38 Injured, 3 Dead After Lightning Strikes Churchgoers
A bolt of lightning struck a tree in an open field while members of the Shembe Nazareth Baptist Church were worshipping on 13 February 2016. The event took place in the KwaZulu-Natal region of South Africa in KwaMachi, near Harding. 38 members sustained minor shock injuries that affected the nerve endings in their hands and feet. 3 members of the church, all women aged 50-65, died as the lightning struck right before the church leader closed the service.
The above video shows the Total Lightning activity from the hours of 10-22UTC. Over 13,000 in-cloud (purple) and cloud-to-ground (yellow) lightning strikes affected the area.
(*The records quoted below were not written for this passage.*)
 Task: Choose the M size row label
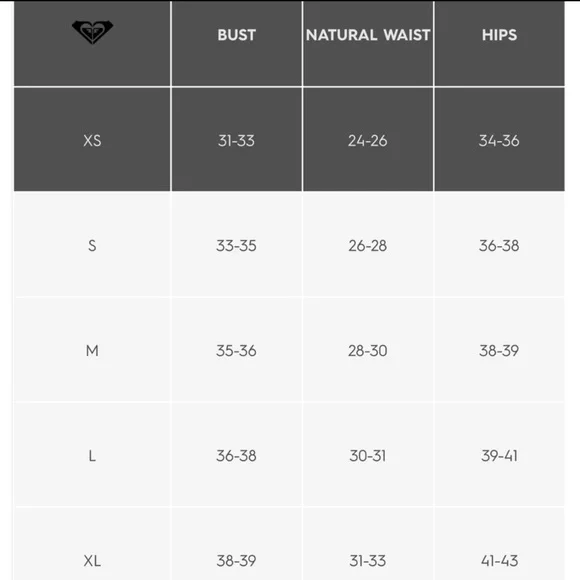click(92, 351)
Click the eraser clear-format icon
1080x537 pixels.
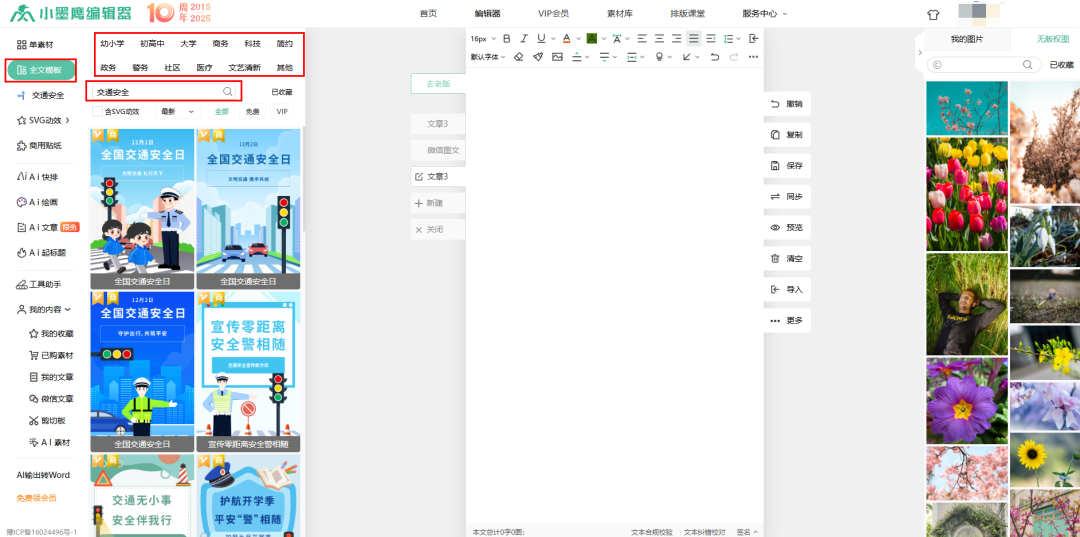point(518,57)
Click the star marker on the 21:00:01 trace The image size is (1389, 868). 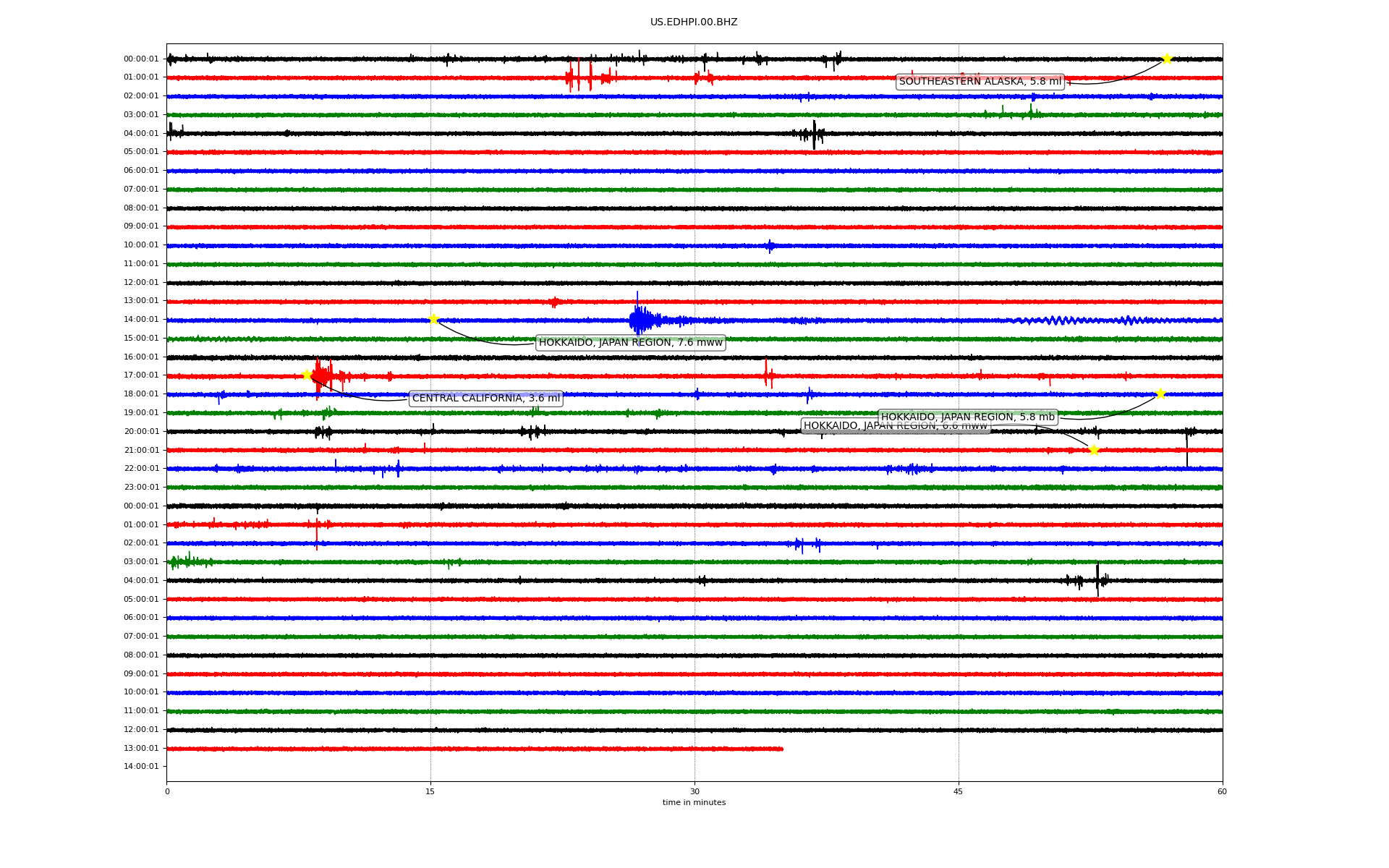coord(1094,450)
There was a large break between lightning occurrences in the Harding area around 2:00 UTC. This break in the storm may have lulled the church goers into a false sense of security before an even stronger and more dense grouping of lightning made its way westward through the KwaZulu-Natal region.
The above image taken from PulseRad, Earth Networks’ proxy radar, shows that the area around Harding received over 12mm of rain on 13 February.
So what happens to lightning once it strikes a tree, like in this incident out of South Africa or like in the below video filmed in Australia?
When lightning strikes a tree, the electrical current travels through the wet sap and bark to the ground. Those standing on the ground too close to the tree are at risk of picking up the electrical shock as the energy moves through the tree and the ground. Lightning strikes can result in tree damage ranging from the bark of a tree being blown off to the lightning igniting the tree and it burning to the ground.